来日したフェノロサの通訳兼助手として日本美術研究、美術教育を主導していくが、もとより来日したフェノロサもまだ28歳と若い。本国ではまだまだ活躍の場のない大学出のインテリが、東洋の辺境で一山当てようみたいなことで来日したのだろうが、28歳のお雇い外国人と18歳の通訳兼助手である。草創期の明治は恐ろしく若い秀才、天才が国造りのために活躍したということになるのだろうか。
その後、東京美術学校の開校と初代校長就任が27歳。開校した頃は、天心の発案で奈良時代の官僚の衣服を元にした制服まで作られたという。
教員や学生からこの制服はかなり評判悪かったようだが、若き野心的な文部官僚だった岡倉天心はまったく意に介していなかったようで、このかっこで愛馬にまたがる写真も残っている。
若い横山大観、菱田春草らは天心を慕っていたのだろうが、けっこう反感を持っていた教員や学生もいたのではないか。天心の校長排斥にあっては、ほとんどの教授陣が天心と共に辞職したということらしいのだが。
まあ、これを機会に岡倉天心の伝記とかそのへんを少し漁ってみようかと思ったりもする。松本清張が天心について書いたものもあるとかいうし。
天心記念室に展示してあった作品をいくつか。
こうした作品を観ていると、五浦に若き才能が集まったものだと思う。それがすべて岡倉天心の薫陶を受けてということでいえば、天心はやはり大人物だったのだろうとか思う。まあ私生活とかはかなり俗人のようではあったが。

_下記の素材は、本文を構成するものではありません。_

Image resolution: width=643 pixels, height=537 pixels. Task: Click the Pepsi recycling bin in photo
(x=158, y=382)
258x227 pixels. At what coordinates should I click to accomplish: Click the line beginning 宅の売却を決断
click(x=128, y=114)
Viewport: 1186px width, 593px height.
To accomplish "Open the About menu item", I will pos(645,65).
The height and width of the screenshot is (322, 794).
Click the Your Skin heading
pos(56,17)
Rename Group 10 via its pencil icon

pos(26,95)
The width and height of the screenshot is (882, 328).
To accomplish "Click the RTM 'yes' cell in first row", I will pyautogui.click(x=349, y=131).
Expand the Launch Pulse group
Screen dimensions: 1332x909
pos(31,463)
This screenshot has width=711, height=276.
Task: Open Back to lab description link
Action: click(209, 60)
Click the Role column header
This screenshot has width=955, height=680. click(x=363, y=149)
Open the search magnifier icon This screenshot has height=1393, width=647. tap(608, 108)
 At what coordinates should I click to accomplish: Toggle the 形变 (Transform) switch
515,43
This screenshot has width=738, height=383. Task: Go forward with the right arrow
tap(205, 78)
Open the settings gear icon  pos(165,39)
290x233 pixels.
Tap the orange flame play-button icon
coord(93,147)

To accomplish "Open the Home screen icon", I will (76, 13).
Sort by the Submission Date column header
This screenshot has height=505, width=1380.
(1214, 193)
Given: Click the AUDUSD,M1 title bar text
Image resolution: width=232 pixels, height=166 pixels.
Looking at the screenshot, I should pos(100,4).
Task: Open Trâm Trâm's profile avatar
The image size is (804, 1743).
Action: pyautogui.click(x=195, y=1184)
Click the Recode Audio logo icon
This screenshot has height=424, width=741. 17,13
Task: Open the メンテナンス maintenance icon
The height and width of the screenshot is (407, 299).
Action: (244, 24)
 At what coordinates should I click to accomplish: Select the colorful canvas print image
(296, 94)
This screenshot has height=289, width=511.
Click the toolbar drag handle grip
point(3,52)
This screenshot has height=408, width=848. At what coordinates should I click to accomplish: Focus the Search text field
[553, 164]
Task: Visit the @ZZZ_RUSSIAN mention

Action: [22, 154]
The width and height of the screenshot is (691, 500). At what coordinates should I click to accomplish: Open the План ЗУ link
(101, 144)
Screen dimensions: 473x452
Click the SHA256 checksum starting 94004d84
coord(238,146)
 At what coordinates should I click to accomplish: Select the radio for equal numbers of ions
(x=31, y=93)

この写真はいろんなところで見ているけど、五浦時代の若き作家たちの制作風景を活写したものだ。
一番手前で絵を描いているのが木村武山、その後ろでカメラに目を向けているのが菱田春草、続いて横山大観と下村観山。その奥は天心の居室だという。日本画とその作者たちもまた若かったということでしょうか。